Musicoterapia aliada de tratamentos médicos



O homem primitivo se utilizava de sinais sonoros para se comunicar, na antiguidade tarefas eram cumpridas ao som de música. Aristóteles dizia que “pelo ritmo e melodia” nasce uma grande variedade de sentimentos. E hoje, muitos profissionais de saúde a utilizam como aliada na recuperação de pacientes. Médicos de diversas especialidades adotam a musicoterapia como recurso multidisciplinar no tratamento de inúmeras doenças, como hipertensão, enfermidades cardiovasculares e até câncer.
Durante a Segunda Guerra Mundial começaram a levar música aos hospitais, com o objetivo de auxiliar o tratamento dos feridos. Após resultados positivos nasceu, em 1944, nos Estados Unidos, o primeiro curso de musicoterapia.

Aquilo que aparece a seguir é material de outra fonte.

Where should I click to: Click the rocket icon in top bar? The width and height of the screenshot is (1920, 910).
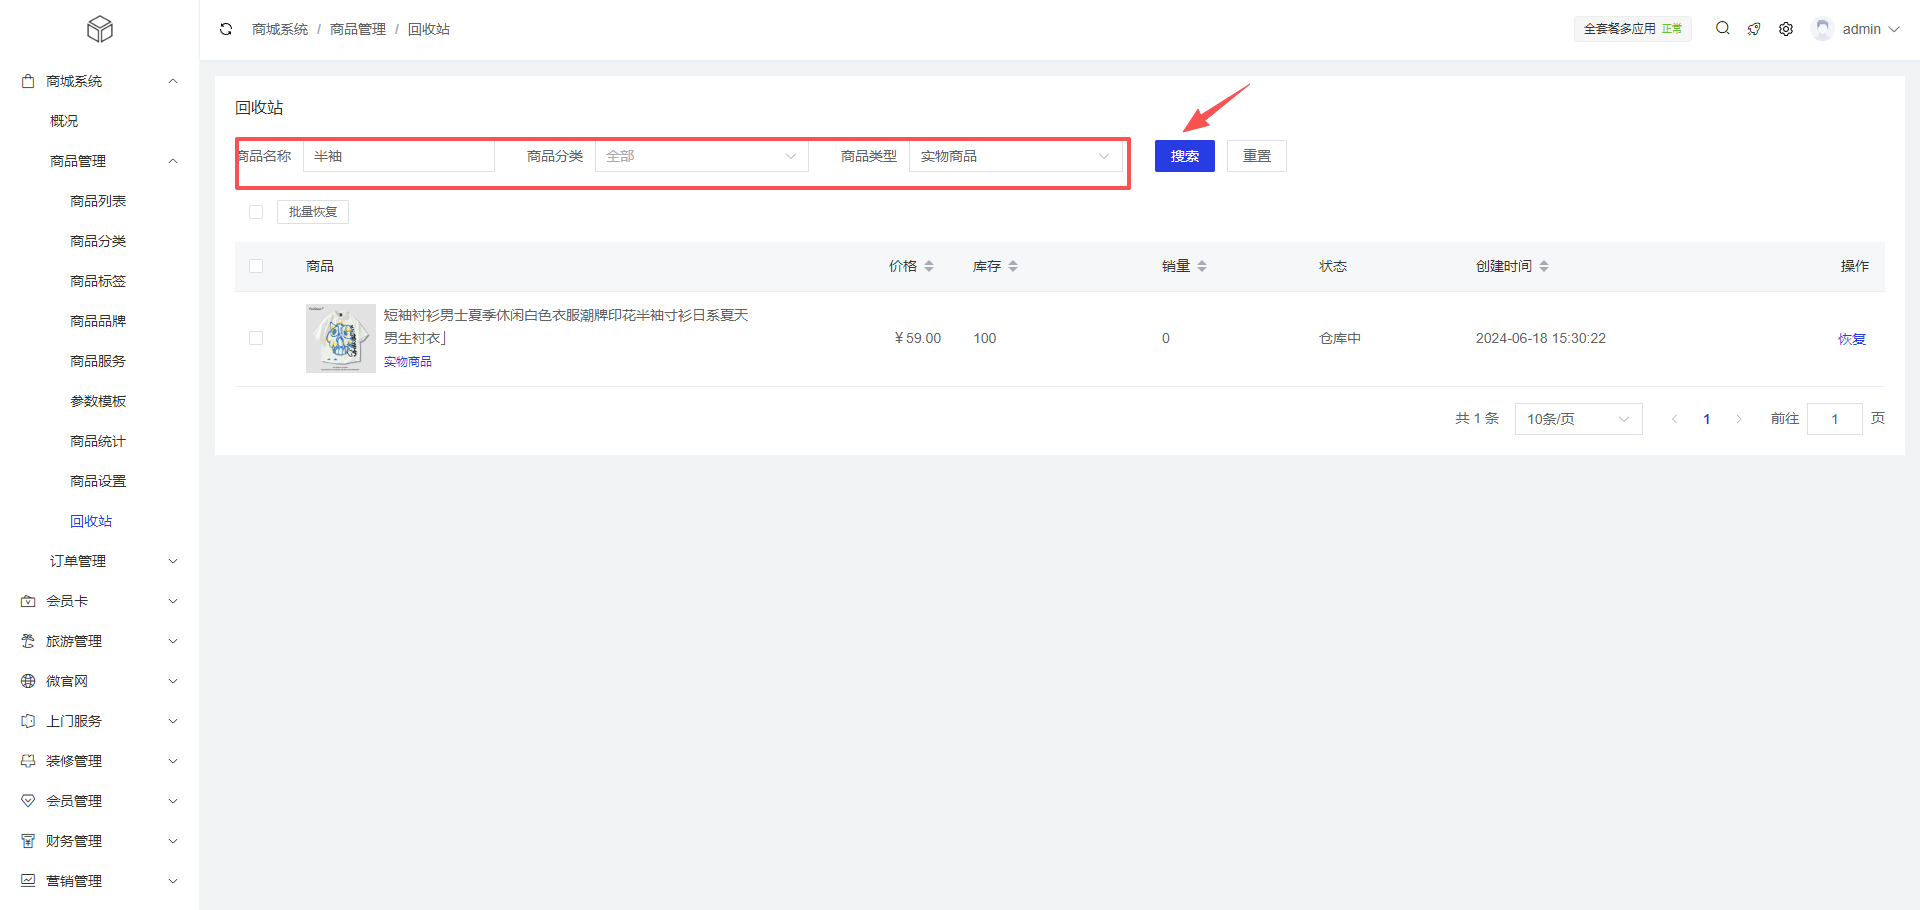point(1754,29)

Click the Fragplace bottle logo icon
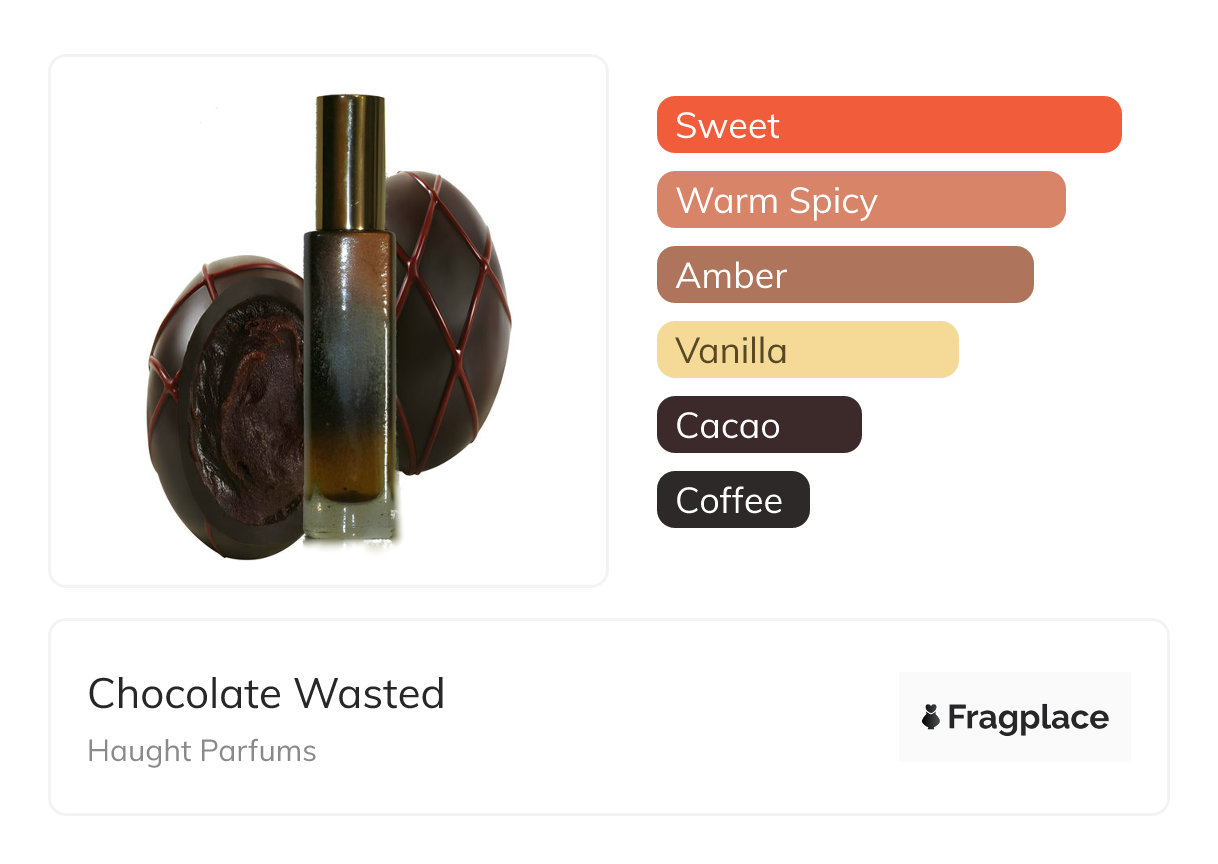coord(931,717)
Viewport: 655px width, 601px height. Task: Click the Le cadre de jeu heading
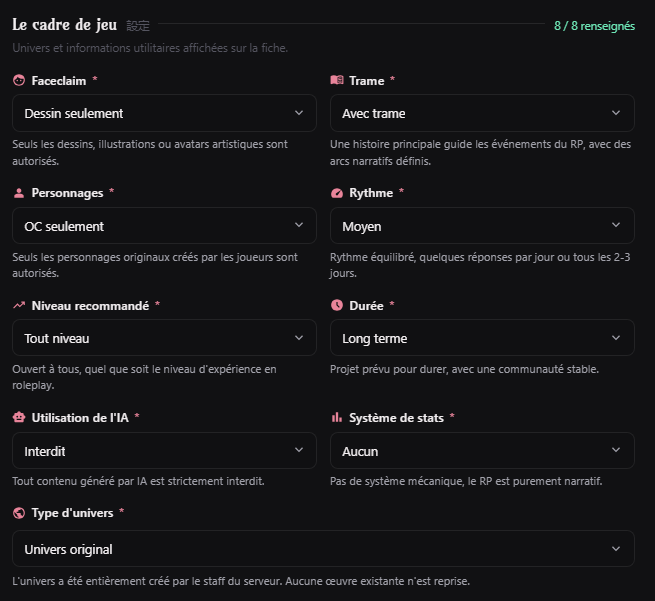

O principal objetivo da musicoterapia é fortalecer os pacientes emocionalmente, para que esse fortalecimento contribua no seu posicionamento durante o tratamento clínico. Por exemplo, alguns estudos indicam que a música potencializa a reabilitação de doenças degenerativas do cérebro, como Parkinson e Alzheimer.
Apesar de muitos profissionais adotarem a prática, e defenderem a sua eficácia nos tratamentos clínicos, não há comprovação científica dos resultados da musicoterapia. A bibliografia é restrita existindo poucos artigos sobre o tema, e um número reduzido de profissionais que a utilizam no dia a dia, mesmo sem comprovação nos casos clínicos.
Considerando que muitos acreditam que todos têm trilha sonora. Podemos adotar o hábito da música no nosso cotidiano. Alivia tensões, é relaxante, chega ser instrumento de reflexão. Ouvir música é saudável para todos.